I challenged ChatGPT to a writing competition. Could it actually replace me?
Briefly

I challenged ChatGPT to a writing competition. Could it actually replace me?
"A cheese grater, I decide, could easily be known as a stinkchizzle. A very long road would be better as a slodgepuff. A fart becomes a piffsnut, and a dream an asterfantastic. I'm pleased with that one. But how does the machine do? For cheesegrater it has scritchygrater, which is obviously crap. Very long road? Neverendipath. Bit literal. Trumpelsnort is pretty good, as is slumberwhim."
"I copy and paste a huge selection of my own journalism into the chatbot, in the section that allows one to customise their own GPT. Naturally, I experience corrosive anxiety as I do. Hammering the lid of your own coffin closed used to be a physical impossibility thank God for progress."
"RhikGPT, as it is now known, describes itself as sharp yet self-aware, with the ability to reflect on modern loneliness with humour. How are you? I ask, nervously. The response is instant. Running on tea and curiosity. Mildly chaotic, but mostly cheerful, like a fox rifling through the recycling. Prickles run up my arm."

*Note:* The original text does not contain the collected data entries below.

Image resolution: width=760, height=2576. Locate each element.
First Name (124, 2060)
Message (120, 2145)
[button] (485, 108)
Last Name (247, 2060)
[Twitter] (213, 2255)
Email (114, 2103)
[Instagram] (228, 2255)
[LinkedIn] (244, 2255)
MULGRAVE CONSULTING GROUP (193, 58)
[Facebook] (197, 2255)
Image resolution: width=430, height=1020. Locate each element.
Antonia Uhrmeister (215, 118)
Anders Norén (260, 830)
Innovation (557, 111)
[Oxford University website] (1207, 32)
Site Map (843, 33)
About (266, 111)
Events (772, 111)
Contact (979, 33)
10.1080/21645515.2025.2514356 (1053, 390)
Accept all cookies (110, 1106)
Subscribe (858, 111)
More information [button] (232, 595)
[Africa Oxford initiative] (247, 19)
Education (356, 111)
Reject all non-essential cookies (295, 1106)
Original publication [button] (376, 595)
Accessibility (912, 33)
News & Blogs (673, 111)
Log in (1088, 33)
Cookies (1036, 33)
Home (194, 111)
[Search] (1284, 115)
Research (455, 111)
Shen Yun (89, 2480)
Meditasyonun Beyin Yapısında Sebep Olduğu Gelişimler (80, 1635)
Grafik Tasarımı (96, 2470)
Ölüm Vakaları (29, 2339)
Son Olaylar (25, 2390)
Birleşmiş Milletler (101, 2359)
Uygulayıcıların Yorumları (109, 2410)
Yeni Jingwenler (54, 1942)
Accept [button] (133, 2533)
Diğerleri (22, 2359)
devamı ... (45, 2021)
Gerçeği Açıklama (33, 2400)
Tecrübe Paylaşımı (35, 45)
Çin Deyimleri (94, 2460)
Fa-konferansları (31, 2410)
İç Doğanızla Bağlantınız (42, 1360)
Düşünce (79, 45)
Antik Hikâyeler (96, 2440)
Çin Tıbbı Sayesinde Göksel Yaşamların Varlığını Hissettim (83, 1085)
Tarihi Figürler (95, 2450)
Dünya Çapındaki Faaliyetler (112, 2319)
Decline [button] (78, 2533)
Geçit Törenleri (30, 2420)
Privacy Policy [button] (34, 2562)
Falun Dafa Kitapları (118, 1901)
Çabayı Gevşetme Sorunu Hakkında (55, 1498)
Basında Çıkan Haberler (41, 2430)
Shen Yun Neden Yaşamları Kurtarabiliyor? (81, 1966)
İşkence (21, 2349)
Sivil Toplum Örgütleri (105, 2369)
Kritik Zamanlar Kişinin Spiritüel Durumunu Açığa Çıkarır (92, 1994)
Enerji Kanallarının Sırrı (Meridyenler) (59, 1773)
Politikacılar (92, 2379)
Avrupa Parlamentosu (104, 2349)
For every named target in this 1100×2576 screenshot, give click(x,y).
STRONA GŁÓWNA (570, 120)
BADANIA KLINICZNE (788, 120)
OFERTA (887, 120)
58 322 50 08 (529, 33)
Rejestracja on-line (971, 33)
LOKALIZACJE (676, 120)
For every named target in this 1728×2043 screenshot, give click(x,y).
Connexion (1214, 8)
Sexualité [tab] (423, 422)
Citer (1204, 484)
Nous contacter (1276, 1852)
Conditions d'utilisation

A writer conducts a direct comparison between their own creative writing and ChatGPT's output using prompts from a creative thinking guide. Starting with inventing new words for existing things, the writer creates playful terms like stinkchizzle for cheese grater and asterfantastic for dream, while ChatGPT produces more literal alternatives. The writer then customizes a version of ChatGPT using their own journalism, creating RhikGPT. When asked how it is, the AI responds with language that mimics the writer's style, including assonance and animal similes. The writer experiences both anxiety and intrigue at how closely the AI can replicate their voice and approach to creative writing.